_Exercise prompt_
Look through the lines below and extract any with the word "Bischof".

_Input data_
____________________
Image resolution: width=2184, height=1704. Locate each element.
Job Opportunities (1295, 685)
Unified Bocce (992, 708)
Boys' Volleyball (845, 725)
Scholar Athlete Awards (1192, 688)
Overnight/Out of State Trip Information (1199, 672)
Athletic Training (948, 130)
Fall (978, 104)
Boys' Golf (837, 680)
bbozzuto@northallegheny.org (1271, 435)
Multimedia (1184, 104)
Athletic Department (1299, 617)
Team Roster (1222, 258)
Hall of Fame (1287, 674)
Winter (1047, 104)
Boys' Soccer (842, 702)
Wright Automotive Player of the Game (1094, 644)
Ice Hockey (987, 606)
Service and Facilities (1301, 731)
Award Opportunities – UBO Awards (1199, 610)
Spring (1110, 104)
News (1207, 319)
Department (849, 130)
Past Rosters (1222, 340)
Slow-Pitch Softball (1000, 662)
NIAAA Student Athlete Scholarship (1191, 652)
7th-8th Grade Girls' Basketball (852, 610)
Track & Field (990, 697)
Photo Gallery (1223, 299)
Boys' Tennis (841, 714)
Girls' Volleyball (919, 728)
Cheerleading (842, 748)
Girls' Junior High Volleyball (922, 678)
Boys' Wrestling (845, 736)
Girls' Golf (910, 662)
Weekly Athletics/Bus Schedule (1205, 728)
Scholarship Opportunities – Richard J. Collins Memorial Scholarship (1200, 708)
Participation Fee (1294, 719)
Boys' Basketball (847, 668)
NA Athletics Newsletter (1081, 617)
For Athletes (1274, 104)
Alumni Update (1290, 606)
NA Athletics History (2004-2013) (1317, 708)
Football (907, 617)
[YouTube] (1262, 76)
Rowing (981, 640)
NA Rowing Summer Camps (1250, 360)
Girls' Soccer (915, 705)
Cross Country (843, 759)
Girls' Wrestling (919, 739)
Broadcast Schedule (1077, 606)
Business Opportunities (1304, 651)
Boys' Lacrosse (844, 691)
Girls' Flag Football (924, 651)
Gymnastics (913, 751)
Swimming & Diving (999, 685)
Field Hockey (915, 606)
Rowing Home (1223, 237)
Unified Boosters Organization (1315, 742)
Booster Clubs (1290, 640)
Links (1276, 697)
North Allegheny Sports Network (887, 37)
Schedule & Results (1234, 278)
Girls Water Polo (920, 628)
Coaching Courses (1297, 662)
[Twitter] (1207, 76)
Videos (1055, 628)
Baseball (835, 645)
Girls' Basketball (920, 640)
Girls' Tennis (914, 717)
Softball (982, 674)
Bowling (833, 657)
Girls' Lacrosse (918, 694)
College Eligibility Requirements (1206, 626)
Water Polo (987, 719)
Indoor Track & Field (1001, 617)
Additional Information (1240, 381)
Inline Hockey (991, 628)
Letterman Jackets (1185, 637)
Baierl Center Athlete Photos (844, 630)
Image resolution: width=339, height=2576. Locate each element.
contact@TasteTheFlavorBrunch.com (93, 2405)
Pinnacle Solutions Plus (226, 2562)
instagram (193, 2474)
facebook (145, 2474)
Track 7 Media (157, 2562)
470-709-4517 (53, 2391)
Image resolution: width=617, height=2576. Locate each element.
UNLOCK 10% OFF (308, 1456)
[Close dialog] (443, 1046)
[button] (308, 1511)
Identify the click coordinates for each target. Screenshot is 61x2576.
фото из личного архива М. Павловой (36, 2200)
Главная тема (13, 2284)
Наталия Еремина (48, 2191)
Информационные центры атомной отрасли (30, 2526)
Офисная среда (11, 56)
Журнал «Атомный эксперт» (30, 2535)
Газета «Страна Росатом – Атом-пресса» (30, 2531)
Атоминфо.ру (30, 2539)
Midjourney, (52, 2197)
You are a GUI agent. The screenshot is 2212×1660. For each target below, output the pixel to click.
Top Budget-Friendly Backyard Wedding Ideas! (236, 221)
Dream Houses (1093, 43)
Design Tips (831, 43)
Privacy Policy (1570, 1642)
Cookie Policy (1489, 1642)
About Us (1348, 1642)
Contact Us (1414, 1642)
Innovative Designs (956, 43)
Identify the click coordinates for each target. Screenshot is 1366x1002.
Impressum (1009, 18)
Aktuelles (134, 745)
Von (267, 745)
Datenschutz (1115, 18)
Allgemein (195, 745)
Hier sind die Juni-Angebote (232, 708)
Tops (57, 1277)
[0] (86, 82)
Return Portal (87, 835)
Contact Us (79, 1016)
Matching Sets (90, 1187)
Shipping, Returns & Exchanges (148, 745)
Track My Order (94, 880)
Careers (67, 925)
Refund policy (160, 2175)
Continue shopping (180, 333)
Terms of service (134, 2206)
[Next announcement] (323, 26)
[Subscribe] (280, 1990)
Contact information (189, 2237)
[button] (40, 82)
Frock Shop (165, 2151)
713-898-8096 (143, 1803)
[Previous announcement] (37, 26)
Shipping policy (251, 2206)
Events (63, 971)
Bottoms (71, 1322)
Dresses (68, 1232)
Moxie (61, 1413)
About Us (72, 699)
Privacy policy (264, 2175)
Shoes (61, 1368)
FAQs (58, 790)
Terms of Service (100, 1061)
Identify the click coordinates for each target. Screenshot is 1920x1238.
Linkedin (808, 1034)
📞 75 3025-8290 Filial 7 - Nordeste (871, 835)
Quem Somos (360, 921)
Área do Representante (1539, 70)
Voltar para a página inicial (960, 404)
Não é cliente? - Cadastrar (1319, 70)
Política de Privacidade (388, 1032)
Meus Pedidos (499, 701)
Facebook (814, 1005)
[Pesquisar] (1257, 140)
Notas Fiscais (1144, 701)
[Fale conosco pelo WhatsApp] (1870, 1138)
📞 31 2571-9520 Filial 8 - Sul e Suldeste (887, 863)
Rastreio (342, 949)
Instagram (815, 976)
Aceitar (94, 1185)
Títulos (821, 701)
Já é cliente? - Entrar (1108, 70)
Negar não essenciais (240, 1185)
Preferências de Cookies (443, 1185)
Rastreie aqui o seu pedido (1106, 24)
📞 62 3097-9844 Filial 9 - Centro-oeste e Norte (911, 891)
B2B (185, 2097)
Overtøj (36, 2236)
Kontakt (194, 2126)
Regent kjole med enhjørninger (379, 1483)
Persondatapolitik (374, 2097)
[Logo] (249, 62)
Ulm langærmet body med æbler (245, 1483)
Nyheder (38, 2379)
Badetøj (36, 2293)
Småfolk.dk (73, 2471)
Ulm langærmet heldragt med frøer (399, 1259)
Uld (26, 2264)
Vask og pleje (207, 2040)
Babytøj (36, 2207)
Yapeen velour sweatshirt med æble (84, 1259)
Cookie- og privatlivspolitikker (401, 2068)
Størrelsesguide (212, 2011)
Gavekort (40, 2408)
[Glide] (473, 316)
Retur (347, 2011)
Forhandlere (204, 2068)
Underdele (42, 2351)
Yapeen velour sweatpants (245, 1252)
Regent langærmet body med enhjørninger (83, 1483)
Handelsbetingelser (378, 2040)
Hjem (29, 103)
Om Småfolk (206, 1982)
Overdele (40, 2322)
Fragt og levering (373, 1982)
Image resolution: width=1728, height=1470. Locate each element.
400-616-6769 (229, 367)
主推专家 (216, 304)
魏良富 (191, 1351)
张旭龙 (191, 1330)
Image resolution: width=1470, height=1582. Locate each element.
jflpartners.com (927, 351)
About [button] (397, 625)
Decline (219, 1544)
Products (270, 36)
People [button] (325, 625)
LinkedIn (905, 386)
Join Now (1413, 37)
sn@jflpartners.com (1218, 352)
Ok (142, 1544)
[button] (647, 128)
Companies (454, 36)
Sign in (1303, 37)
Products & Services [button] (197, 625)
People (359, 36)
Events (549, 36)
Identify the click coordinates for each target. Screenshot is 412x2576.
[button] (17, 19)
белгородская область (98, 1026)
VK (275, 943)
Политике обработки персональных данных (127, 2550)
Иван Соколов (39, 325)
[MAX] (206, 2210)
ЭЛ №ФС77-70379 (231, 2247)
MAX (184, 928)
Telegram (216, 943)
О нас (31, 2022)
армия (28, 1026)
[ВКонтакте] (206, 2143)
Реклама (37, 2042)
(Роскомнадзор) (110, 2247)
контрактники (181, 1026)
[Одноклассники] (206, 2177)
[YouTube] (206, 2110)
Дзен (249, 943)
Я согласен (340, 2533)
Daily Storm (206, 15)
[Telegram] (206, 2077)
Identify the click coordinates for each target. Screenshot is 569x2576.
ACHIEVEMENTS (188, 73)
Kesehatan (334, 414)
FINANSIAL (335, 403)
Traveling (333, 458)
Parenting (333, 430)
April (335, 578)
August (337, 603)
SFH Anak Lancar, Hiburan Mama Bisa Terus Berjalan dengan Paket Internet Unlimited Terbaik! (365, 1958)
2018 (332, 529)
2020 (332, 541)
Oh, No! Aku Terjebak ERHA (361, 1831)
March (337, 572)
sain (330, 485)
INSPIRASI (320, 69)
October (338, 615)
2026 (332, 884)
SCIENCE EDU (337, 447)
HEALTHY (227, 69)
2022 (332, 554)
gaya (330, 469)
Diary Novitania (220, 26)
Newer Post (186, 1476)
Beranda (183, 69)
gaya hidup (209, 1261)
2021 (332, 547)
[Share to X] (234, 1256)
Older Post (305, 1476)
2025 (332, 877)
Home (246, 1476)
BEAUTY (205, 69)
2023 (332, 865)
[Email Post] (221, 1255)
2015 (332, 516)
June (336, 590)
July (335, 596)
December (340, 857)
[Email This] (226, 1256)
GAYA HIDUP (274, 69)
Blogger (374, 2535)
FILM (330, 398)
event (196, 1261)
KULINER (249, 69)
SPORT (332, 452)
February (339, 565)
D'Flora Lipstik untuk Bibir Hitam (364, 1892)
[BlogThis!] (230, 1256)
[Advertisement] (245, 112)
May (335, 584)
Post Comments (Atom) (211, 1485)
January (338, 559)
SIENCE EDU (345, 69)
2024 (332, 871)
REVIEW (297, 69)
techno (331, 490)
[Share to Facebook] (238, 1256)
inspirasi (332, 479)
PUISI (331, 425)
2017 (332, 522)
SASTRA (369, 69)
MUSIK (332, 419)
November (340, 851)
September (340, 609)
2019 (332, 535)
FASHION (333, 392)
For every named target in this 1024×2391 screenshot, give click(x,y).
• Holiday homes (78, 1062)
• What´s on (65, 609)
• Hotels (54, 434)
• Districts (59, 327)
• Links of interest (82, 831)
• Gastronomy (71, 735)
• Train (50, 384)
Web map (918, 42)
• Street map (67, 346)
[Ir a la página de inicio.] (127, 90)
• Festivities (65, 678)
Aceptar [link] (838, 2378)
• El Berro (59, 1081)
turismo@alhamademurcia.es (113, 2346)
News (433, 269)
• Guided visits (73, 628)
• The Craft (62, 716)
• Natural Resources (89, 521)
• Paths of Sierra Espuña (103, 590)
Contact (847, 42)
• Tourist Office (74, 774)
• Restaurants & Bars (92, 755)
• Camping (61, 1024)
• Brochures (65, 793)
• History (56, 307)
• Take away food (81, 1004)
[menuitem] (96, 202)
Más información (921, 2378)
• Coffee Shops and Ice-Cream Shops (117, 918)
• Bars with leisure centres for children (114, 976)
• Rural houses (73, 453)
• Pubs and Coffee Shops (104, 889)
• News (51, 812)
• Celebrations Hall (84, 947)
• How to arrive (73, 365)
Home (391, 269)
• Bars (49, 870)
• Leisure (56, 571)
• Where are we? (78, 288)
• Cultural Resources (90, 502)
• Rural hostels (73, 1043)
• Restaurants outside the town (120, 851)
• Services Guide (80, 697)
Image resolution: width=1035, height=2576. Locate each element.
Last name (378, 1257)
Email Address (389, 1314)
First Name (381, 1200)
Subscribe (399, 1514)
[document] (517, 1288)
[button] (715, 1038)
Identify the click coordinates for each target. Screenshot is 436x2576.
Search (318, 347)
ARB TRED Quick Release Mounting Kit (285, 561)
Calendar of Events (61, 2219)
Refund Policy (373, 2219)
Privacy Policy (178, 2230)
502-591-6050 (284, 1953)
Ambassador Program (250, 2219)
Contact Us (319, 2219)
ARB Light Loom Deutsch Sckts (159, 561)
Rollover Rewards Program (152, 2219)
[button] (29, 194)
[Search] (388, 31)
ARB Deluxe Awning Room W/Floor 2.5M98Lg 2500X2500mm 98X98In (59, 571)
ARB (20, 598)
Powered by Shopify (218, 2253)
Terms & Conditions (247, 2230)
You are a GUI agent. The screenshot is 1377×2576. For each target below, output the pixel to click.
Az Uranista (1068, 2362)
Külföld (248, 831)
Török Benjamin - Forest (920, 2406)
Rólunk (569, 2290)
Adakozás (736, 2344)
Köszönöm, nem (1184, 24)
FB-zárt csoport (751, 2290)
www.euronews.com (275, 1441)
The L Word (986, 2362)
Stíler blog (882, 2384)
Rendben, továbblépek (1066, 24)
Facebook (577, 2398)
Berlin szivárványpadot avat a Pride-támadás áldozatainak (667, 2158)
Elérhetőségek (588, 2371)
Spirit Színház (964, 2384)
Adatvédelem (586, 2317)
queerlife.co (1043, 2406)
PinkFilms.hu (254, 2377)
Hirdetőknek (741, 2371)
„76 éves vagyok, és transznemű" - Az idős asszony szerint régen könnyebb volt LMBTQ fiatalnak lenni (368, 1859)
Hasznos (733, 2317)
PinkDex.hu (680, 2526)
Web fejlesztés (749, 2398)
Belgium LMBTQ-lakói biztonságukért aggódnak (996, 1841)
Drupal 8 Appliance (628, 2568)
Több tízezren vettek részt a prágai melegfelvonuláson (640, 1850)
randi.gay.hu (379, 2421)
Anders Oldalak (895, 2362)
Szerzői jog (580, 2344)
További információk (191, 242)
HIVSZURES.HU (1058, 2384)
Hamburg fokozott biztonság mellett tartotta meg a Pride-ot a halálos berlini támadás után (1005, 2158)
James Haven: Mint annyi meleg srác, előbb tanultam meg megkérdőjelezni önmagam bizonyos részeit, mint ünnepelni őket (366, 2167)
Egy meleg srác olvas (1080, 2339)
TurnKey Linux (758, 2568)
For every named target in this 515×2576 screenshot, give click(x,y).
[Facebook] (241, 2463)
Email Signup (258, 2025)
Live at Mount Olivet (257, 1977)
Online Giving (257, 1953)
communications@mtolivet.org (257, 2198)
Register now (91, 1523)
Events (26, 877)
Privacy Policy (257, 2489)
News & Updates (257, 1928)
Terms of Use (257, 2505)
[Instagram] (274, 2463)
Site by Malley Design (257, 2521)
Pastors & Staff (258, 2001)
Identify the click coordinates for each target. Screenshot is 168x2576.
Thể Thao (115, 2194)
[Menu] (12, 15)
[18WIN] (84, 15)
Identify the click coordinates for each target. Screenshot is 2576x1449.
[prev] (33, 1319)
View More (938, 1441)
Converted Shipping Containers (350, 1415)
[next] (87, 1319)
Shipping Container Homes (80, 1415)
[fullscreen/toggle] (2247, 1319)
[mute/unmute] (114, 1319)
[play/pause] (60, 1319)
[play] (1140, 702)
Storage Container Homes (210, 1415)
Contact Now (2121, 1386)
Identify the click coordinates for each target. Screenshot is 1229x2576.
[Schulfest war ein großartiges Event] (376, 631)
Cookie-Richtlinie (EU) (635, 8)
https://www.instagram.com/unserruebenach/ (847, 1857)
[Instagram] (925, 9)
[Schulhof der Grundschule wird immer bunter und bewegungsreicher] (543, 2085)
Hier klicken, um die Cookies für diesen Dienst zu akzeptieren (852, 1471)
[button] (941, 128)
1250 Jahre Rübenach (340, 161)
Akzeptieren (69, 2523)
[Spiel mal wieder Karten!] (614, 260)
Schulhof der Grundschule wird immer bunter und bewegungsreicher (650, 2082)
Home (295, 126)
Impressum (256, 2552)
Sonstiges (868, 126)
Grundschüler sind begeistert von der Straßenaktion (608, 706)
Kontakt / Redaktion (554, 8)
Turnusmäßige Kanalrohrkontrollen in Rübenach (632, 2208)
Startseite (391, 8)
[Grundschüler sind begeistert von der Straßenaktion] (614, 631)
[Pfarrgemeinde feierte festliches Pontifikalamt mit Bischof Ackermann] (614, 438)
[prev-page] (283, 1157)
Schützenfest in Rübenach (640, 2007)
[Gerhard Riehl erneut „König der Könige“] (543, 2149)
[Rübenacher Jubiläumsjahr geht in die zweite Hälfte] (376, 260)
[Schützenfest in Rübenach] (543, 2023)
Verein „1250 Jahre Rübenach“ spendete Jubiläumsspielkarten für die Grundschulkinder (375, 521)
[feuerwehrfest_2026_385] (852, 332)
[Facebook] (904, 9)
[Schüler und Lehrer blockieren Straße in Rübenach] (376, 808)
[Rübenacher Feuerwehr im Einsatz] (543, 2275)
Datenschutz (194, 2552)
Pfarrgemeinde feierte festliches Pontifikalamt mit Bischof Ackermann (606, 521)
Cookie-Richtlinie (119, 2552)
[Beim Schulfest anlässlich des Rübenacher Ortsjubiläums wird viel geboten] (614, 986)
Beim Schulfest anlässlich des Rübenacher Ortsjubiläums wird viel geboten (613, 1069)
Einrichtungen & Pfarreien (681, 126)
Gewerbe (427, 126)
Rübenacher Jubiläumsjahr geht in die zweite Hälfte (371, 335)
____________________
_Written response_
[Pfarrgemeinde feierte festliches Pontifikalamt mit Bischof Ackermann] (614, 438)
Pfarrgemeinde feierte festliches Pontifikalamt mit Bischof Ackermann (606, 521)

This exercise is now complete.